School of Architecture Dean Robert Stern ARC ’65 called the symposium “the biggest event of the spring semester,” adding that the diversity of views which the event gathered enhanced the quality of the discussion.

Friday’s session began with a panel led by School of Architecture professor Greg Lynn, followed by conversations with experts such as Alejandro Zaera-Polo from Princeton University and Frédéric Migayrou from the French Centre Pompidou in Paris. The scholars discussed a variety of topics, including the impact of deconstructivism — a movement within postmodern architecture that began in the late 1980s — as well as the evolution of design toward non-linear architectural forms.

On Saturday, an audience comprised of students, professors and professionals gathered to discuss technological advances such as 3D printing and computational architecture with Paola Antonelli, an expert from the Museum of Modern Art in New York, and Alisa Andrasek from the University College London’s Bartlett School.

Peggy Deamer, assistant dean of the School of Architecture, said the speakers examined the digital turn of architecture as a postmodern condition, adding that she considers the event a success.

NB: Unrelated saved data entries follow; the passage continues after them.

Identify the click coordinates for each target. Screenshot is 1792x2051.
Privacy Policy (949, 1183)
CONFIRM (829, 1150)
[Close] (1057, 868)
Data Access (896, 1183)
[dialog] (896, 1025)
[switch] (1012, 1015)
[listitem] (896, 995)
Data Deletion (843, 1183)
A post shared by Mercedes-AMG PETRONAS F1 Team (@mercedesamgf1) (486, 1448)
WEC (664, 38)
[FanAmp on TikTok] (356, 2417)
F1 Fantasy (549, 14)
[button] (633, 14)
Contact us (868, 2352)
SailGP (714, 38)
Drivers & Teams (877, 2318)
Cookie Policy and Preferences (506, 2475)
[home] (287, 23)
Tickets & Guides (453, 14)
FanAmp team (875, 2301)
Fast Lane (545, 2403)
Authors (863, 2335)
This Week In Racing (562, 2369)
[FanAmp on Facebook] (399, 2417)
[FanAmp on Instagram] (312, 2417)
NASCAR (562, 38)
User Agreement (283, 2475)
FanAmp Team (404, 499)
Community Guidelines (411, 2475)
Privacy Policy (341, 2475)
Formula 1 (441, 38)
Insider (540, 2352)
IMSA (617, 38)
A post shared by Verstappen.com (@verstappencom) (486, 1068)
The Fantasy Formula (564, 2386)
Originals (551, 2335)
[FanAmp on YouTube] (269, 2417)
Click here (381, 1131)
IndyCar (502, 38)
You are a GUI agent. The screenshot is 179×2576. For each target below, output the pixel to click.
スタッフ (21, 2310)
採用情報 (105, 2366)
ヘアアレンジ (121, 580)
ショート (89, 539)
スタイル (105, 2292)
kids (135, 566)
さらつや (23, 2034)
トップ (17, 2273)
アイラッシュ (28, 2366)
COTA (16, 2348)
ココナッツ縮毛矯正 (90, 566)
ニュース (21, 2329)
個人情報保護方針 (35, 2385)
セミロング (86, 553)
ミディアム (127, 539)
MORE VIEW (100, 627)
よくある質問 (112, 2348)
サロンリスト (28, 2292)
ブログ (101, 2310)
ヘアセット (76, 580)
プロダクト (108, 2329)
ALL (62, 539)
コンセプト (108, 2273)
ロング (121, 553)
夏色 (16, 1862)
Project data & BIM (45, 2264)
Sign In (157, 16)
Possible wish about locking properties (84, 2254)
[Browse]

Many of the panelists took a philosophical angle, which Deamer said she found particularly interesting, as it allowed them to analyze the role technology has played in building the radically disorganized, complex forms that have emerged from the growth of deconstructivism in architecture. She noted that she thinks a sense of historical, cultural and intellectual confluence enveloped the event.

“One thing that was identified was that deconstructivism demanded computation to happen, and whether or not there is a socially intellectual dimension to that and whether this dimension has continued,” Deamer said.

Phillip Bernstein ’79 ARC ’83, a lecturer at the School of Architecture and vice president of Autodesk, Inc., a firm that creates design software, said he thinks the symposium was an opportunity to put ideas into a broader context, something which he said architects often struggle with. He emphasized that the event facilitated an investigation of how digital tools are fundamentally changing the architecture profession, not only on the level of architectural theory but also with respect to the design and construction of buildings.

The symposium coincided with a School of Architecture exhibition by Lynn, the professor who led the Friday panel, entitled “Archeology of the Digital,” which focuses on the evolution of the use of technology in architecture dating back to primitive computers and floppy disks. Stern said he thinks this thematic overlap enriched the symposium.

“This exhibition is typical of [what] Yale tries to be as an institution – avant-garde, at the forefront of what is happening, a place where ideas come to form and architects are trained,” Bernstein said.

The exhibition “Archeology of the Digital” will be on display until May 3.